Start of Block
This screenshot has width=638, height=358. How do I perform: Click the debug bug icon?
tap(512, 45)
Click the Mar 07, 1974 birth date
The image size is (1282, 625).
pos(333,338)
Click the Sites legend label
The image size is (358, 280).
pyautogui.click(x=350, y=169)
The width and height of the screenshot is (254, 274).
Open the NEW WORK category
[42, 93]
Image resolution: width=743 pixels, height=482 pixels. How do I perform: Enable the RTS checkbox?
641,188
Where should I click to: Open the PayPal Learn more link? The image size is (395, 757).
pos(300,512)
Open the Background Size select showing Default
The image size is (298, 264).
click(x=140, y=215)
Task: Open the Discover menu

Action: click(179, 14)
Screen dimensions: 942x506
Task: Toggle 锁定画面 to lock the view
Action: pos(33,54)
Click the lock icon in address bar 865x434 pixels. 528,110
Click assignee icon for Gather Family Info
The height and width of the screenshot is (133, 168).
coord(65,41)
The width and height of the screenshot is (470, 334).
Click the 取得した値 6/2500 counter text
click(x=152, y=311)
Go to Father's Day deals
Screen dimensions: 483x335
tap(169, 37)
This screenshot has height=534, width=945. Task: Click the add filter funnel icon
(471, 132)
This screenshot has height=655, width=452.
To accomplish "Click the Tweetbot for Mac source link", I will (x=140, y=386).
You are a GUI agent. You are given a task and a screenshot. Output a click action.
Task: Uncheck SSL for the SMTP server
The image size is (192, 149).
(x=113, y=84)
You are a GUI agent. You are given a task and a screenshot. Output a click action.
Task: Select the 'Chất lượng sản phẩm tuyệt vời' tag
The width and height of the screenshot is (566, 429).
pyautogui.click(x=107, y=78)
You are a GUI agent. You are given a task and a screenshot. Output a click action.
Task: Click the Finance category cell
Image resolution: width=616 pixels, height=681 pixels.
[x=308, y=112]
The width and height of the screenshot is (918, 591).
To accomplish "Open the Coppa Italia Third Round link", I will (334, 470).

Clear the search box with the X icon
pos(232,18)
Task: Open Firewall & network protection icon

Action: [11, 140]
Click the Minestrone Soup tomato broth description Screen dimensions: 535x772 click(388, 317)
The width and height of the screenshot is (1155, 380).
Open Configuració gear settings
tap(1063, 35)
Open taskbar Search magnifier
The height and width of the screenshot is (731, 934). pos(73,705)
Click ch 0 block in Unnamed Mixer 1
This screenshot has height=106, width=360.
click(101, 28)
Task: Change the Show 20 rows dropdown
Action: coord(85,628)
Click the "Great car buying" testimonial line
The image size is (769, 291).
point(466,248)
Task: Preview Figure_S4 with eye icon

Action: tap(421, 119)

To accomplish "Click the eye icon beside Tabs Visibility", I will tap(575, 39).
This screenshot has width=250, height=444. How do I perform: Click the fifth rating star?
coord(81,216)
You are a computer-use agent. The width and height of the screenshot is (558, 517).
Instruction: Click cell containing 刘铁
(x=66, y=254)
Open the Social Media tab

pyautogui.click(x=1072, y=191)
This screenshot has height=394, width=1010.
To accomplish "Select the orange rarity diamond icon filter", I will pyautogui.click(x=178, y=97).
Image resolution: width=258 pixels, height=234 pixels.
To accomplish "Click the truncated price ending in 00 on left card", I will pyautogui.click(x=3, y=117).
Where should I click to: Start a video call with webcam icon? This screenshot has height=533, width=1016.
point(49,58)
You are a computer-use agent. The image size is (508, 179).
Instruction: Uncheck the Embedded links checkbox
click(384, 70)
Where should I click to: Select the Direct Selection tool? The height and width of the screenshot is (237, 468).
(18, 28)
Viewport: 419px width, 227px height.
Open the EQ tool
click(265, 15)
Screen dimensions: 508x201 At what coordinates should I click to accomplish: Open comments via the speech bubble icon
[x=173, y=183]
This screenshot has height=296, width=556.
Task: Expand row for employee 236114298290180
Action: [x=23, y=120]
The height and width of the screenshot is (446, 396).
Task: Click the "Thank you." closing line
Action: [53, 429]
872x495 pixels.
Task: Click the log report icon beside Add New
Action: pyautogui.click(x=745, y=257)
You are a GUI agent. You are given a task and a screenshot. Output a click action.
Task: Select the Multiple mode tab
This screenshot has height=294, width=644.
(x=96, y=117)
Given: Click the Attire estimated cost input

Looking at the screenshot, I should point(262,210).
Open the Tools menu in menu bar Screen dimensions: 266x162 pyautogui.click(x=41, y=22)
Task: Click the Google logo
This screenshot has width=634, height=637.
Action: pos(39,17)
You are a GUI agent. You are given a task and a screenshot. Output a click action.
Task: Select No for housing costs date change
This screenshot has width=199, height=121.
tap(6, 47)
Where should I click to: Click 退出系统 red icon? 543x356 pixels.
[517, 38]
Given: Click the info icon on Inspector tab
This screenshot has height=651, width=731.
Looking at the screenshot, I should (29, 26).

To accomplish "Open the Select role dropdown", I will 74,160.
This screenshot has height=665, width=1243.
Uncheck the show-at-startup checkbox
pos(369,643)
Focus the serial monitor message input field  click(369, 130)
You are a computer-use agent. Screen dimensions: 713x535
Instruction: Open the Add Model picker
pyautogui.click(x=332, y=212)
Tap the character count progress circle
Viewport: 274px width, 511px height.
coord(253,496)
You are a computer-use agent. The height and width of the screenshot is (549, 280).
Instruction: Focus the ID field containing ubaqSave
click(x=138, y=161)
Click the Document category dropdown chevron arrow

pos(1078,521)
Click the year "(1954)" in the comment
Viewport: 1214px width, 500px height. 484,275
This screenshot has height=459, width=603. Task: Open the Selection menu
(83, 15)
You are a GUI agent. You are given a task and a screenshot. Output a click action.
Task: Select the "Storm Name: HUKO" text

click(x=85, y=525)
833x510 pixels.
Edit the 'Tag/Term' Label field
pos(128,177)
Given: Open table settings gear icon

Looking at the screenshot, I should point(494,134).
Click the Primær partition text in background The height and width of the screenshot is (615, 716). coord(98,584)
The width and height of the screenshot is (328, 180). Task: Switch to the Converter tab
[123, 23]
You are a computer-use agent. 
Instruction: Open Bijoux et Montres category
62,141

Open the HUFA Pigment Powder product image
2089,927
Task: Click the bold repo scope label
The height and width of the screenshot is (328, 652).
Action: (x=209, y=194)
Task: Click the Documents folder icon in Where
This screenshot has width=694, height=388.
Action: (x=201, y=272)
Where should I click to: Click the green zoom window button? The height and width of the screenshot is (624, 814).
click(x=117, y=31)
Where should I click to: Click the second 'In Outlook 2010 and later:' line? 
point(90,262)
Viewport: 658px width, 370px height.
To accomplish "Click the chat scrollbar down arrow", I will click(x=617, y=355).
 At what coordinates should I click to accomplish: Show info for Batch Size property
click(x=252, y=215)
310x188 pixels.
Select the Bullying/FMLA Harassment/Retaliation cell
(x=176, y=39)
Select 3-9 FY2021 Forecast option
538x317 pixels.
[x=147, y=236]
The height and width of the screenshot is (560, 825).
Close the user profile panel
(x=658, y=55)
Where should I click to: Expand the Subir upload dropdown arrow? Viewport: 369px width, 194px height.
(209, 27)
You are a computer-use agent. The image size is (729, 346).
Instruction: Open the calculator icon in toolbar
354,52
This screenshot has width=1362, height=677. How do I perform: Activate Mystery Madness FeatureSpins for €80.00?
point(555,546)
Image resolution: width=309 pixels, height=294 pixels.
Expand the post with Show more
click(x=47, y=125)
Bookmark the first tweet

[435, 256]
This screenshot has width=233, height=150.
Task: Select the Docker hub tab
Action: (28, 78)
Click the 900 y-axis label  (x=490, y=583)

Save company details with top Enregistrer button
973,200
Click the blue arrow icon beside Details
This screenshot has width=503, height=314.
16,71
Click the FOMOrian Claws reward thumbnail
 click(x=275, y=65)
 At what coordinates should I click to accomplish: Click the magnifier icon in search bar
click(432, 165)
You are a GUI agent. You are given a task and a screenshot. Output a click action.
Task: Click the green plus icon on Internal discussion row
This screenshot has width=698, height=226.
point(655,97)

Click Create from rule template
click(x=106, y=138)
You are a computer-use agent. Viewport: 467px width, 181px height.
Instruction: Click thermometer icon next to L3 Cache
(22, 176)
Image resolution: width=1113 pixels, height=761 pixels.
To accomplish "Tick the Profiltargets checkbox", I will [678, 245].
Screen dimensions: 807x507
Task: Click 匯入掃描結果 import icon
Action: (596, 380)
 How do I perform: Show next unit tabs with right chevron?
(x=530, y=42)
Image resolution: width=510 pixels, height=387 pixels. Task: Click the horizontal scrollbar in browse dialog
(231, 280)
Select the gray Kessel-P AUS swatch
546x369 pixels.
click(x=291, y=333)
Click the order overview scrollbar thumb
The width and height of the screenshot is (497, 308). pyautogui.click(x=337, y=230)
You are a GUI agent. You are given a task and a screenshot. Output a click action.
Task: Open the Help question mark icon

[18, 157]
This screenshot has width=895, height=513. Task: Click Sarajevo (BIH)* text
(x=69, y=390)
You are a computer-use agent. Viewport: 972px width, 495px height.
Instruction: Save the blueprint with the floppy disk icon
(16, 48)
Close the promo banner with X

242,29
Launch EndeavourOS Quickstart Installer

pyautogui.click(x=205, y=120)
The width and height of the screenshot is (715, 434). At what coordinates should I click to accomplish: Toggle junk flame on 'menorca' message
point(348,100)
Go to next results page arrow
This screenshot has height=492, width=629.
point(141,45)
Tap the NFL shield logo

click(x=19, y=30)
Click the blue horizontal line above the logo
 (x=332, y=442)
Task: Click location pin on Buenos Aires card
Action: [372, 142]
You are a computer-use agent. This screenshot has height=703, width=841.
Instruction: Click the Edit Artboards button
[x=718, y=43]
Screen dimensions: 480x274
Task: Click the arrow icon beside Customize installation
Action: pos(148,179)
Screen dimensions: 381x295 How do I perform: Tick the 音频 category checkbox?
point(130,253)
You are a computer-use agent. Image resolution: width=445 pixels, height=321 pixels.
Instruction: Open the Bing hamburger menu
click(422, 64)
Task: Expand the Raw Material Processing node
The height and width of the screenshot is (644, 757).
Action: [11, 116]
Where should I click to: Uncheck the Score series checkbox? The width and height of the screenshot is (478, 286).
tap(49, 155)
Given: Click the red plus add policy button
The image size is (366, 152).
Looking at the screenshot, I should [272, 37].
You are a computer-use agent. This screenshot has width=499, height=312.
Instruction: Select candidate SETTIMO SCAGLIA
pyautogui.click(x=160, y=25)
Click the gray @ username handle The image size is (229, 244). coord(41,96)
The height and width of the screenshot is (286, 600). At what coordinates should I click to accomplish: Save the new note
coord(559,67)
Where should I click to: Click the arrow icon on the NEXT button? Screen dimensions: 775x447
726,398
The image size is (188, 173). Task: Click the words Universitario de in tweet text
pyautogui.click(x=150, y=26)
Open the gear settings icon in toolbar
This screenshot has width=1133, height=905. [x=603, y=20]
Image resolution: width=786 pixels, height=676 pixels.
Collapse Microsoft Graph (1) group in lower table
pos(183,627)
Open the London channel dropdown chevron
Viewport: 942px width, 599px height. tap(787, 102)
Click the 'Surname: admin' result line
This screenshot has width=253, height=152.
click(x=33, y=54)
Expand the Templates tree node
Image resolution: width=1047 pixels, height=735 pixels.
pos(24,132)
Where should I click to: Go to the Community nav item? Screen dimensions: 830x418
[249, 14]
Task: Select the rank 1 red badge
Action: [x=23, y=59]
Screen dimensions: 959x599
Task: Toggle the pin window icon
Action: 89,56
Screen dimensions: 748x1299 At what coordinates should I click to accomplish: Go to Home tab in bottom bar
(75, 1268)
End of Block
• [TASK DETAILS]
Each line in the listing above that includes the word "plus" needs to be copied out.

• [EXERCISE RESPONSE]
Task: Click the green plus icon on Internal discussion row
Given: Click the red plus add policy button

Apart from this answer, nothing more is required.